The Third Pillar of Vocal Technique is register awareness. Physiologically, the larynx moves and tilts up and down while a singer sings up and down the scale. A relatively stable position of the larynx is a “Register.” More importantly is that a Register is a stabilized area of resonance. The singer feels his voice resonating in a certain area of the body. Awareness of the area of resonance promotes range expansion and freedom.

The Registers

  1. First—also known as “Chest”, which resonates in the sternum as well as the upper lip and teeth. This is the speaking voice, and is used to sing our lowest notes.
  2. Second—also known as “Lower Middle.” This register resonates from the upper lip, settles at the bridge of the nose, and rises to a spot between the eyes. Women can access this voice by speaking high in a “Little Bo Peep” voice. Men can find it through supported shouting.
  3. Third—also known as “Upper Middle.” The Upper Middle is felt primarily in the forehead up to just behind the hairline and front top part of the head. It requires maximum breath support to find it, much less to become comfortable sustaining it. Third Register is higher than speaking or shouting range.
  4. Fourth—also known as “Head Voice” and sometimes “Falsetto.” I prefer the “head Voice” term because falsetto implies something false and unusable which is wrong. Head voice is felt as the crown of the head and is used for the highest notes of our range.
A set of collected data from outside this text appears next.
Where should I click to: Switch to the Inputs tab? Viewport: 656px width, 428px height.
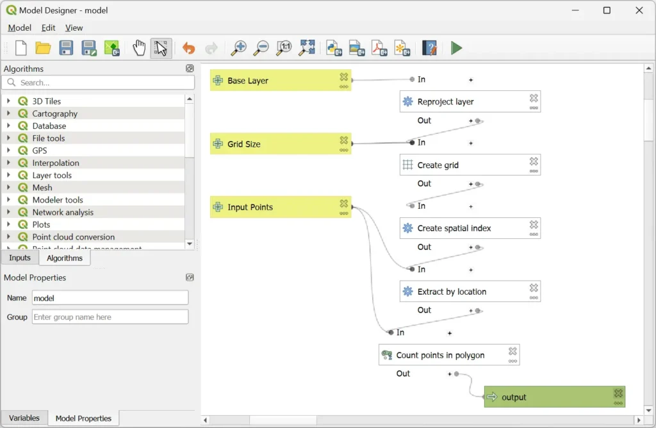pos(20,258)
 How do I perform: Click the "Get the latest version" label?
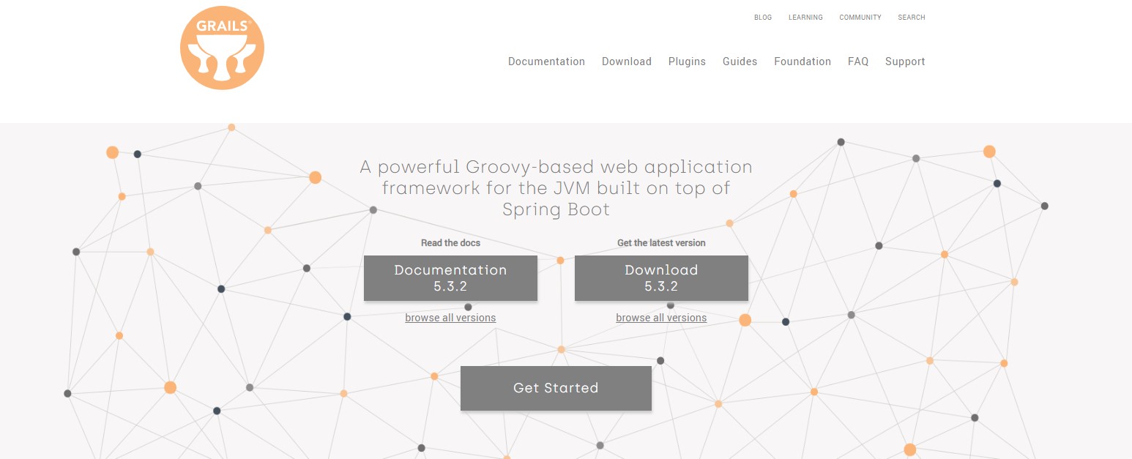pos(661,243)
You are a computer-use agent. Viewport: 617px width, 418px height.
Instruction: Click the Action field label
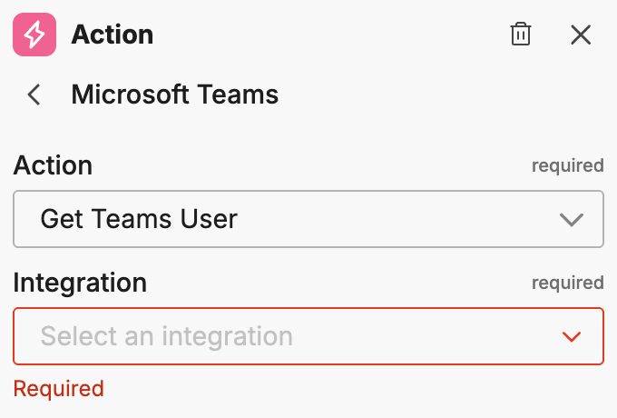[x=53, y=165]
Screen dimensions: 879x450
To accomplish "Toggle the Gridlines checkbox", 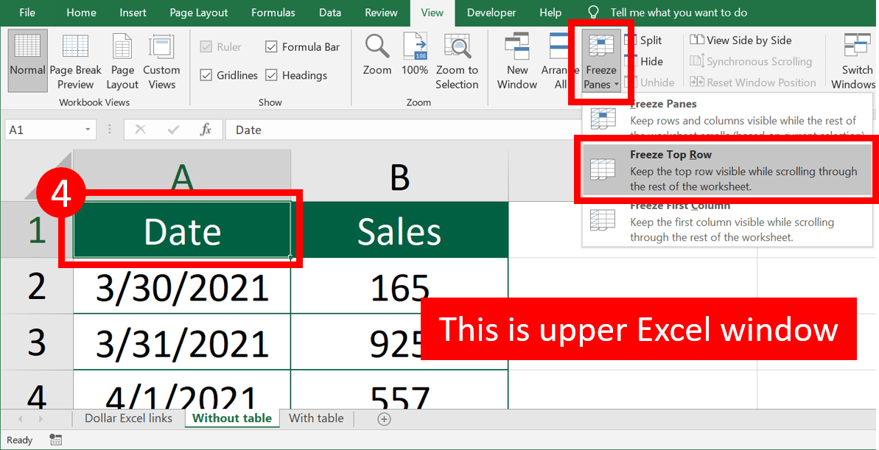I will [204, 75].
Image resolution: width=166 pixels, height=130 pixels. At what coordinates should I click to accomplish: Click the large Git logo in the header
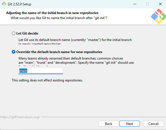[x=158, y=17]
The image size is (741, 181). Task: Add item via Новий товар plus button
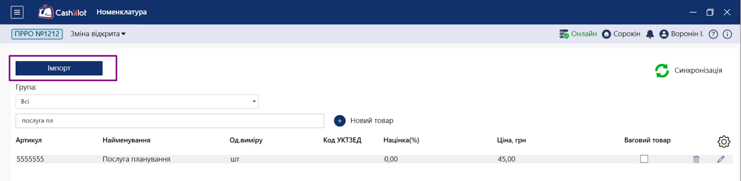[339, 121]
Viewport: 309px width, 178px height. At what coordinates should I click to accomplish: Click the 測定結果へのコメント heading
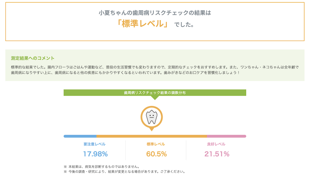pos(33,58)
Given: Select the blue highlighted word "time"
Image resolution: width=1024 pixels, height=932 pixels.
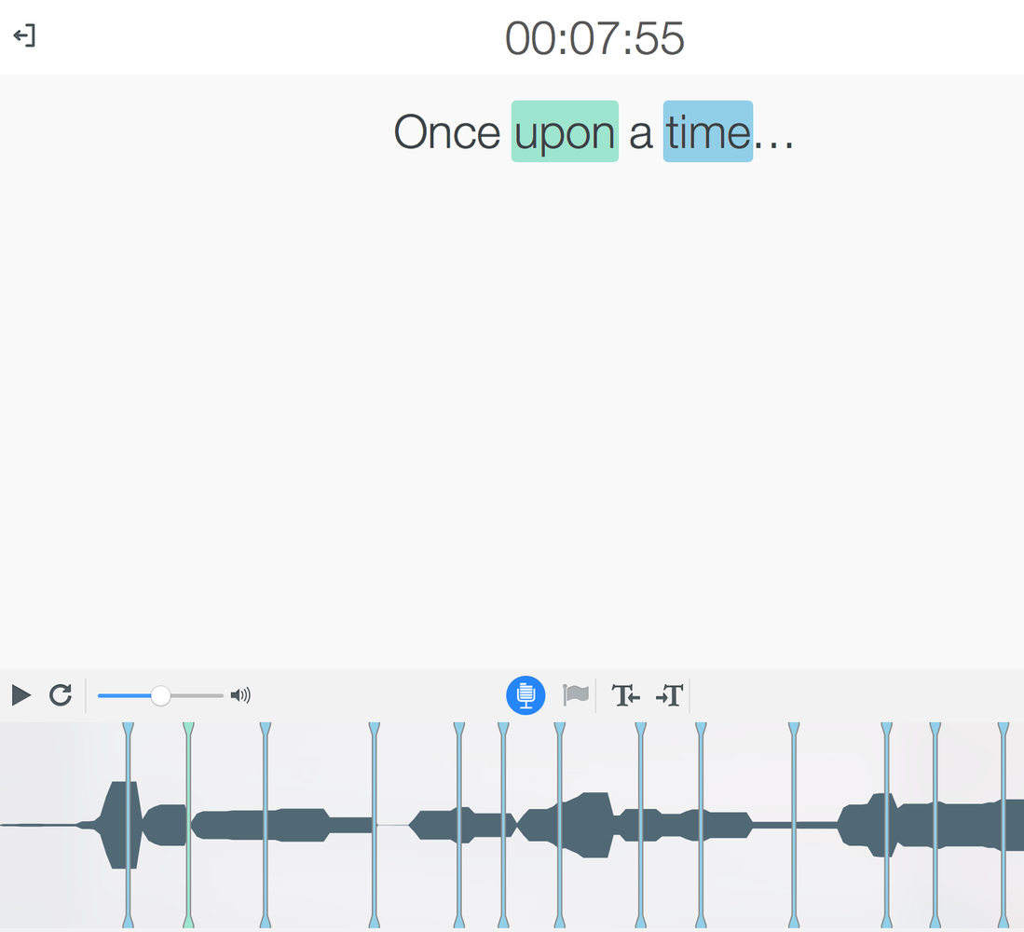Looking at the screenshot, I should [x=708, y=131].
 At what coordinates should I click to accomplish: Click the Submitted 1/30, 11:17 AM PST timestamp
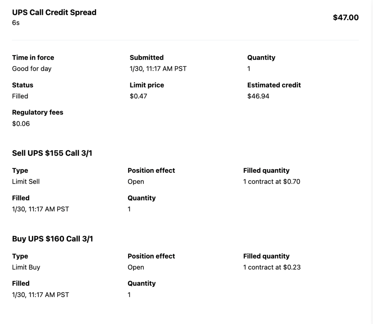tap(158, 69)
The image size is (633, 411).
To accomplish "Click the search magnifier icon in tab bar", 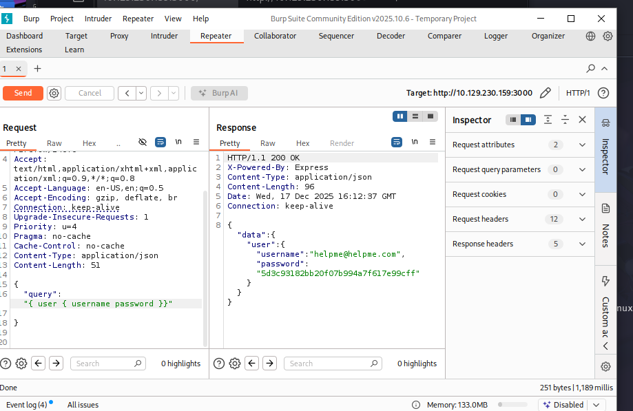I will (x=590, y=68).
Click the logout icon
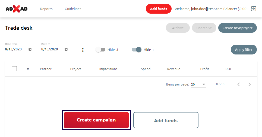 [254, 9]
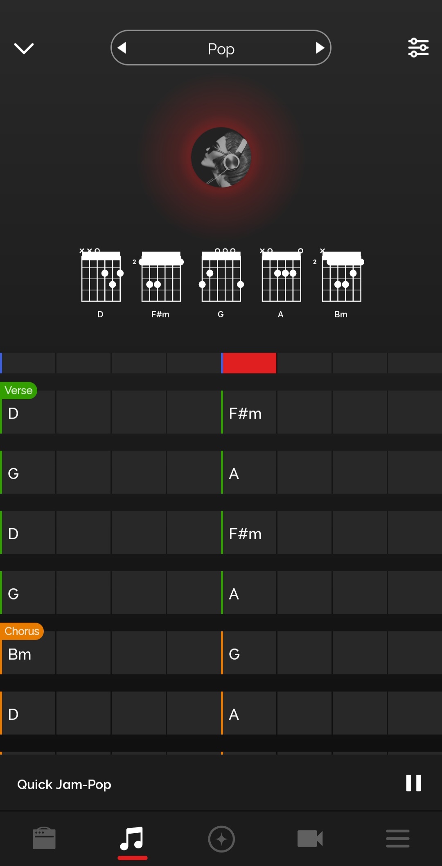Select the Pop style selector

(x=221, y=47)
As singers, we want to be able to quickly and easily access and use any of our registers to open up the entire range of the voice.

Passages

Like a transmission in a car, a “clutch” is needed to shift from register to register. An important part of study then is the management of the “clutch” to enable a smooth transmission between the registers. The “clutch” must be engaged in areas called “passages” or “passagi” in Italian.

The Track

Once the singer has learned to transition smoothly, they are able to sing smoothly throughout the entire range. They will perceive something we call “The Track.” The Track is an arc, felt either on the front of the body or on the skin or directly in front of the body, of resonance that they aim to sing on. Singing “on the track” promotes vocal stability in every way.

The great singer Lilli Lehmann includes her version of The Track in her landmark book How to Sing first translated in English in 1902.

Passages’ Role in Revealing Voice Types

Though all singers have four registers, exactly where those registers lie, what pitches they produce, and how intensive each register is, has a great deal to say about one’s voice type.

Most women are sopranos and most men are tenors. Most people don’t know this because it takes breath support, which is learned, to sing high. The range of a tenor and baritone can be similar, but the “gear ratios” or passage points between registers are not the same. Here again, thinking about transmissions if helpful. Tractors and race cars have very different gear ratios. Basses and contraltos are like tractors with extensive and strong lower gears. An Italian sports car is made to go fast and is a good model of a high soprano or tenor. Transmissions are notoriously fussy and all cars need periodic “tune ups” to function properly. Balancing the registers is an essential component of great singing for us all. Vocal study provides our “tune ups.”